Directions:
Reproduce the forum thread below on multi-state licensure in full, word for word.

Text provided:
# Multi-State licensure



## HornTootinEE (May 9, 2011)

Just to preface my post, I work for a utility, and the PE doesn't mean squat to my employer. Ok, That being said, If I passed the PE exam and get my ND license, is it worthwhile to be licensed in other states right now, or is it better to just wait until I actually may need to be licensed in other states? I was considering getting licensed in at least our neighboring states.


----------



## MA_PE (May 9, 2011)

djohnson.ee said:


> Just to preface my post, I work for a utility, and the PE doesn't mean squat to my employer. Ok, That being said, If I passed the PE exam and get my ND license, is it worthwhile to be licensed in other states right now, or is it better to just wait until I actually may need to be licensed in other states? I was considering getting licensed in at least our neighboring states.


Additional licenses mean additional licensing fees. If you're not practicing in the neighboring states then why pay fees to be licensed there. IMHO, your money would be better spent establishing an NCEES record and keeping it current. The NCEES record makes the process much smoother (and in some instances is required) if/when you decide to apply for licensure in other states.

Collected data:
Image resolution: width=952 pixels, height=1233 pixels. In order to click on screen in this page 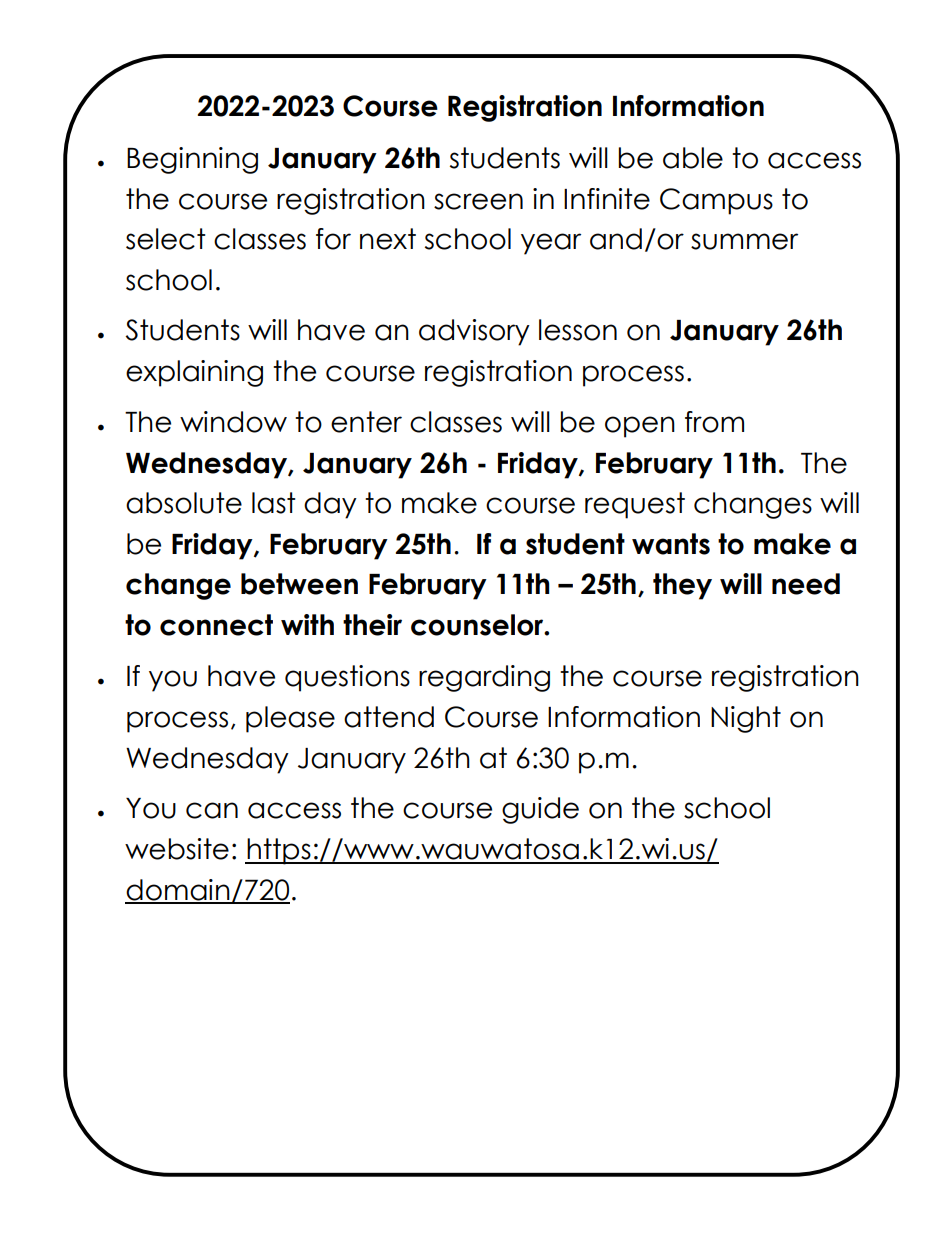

Problem solution:
# Multi-State licensure



## HornTootinEE (May 9, 2011)

Just to preface my post, I work for a utility, and the PE doesn't mean squat to my employer. Ok, That being said, If I passed the PE exam and get my ND license, is it worthwhile to be licensed in other states right now, or is it better to just wait until I actually may need to be licensed in other states? I was considering getting licensed in at least our neighboring states.


----------



## MA_PE (May 9, 2011)

djohnson.ee said:


> Just to preface my post, I work for a utility, and the PE doesn't mean squat to my employer. Ok, That being said, If I passed the PE exam and get my ND license, is it worthwhile to be licensed in other states right now, or is it better to just wait until I actually may need to be licensed in other states? I was considering getting licensed in at least our neighboring states.


Additional licenses mean additional licensing fees. If you're not practicing in the neighboring states then why pay fees to be licensed there. IMHO, your money would be better spent establishing an NCEES record and keeping it current. The NCEES record makes the process much smoother (and in some instances is required) if/when you decide to apply for licensure in other states.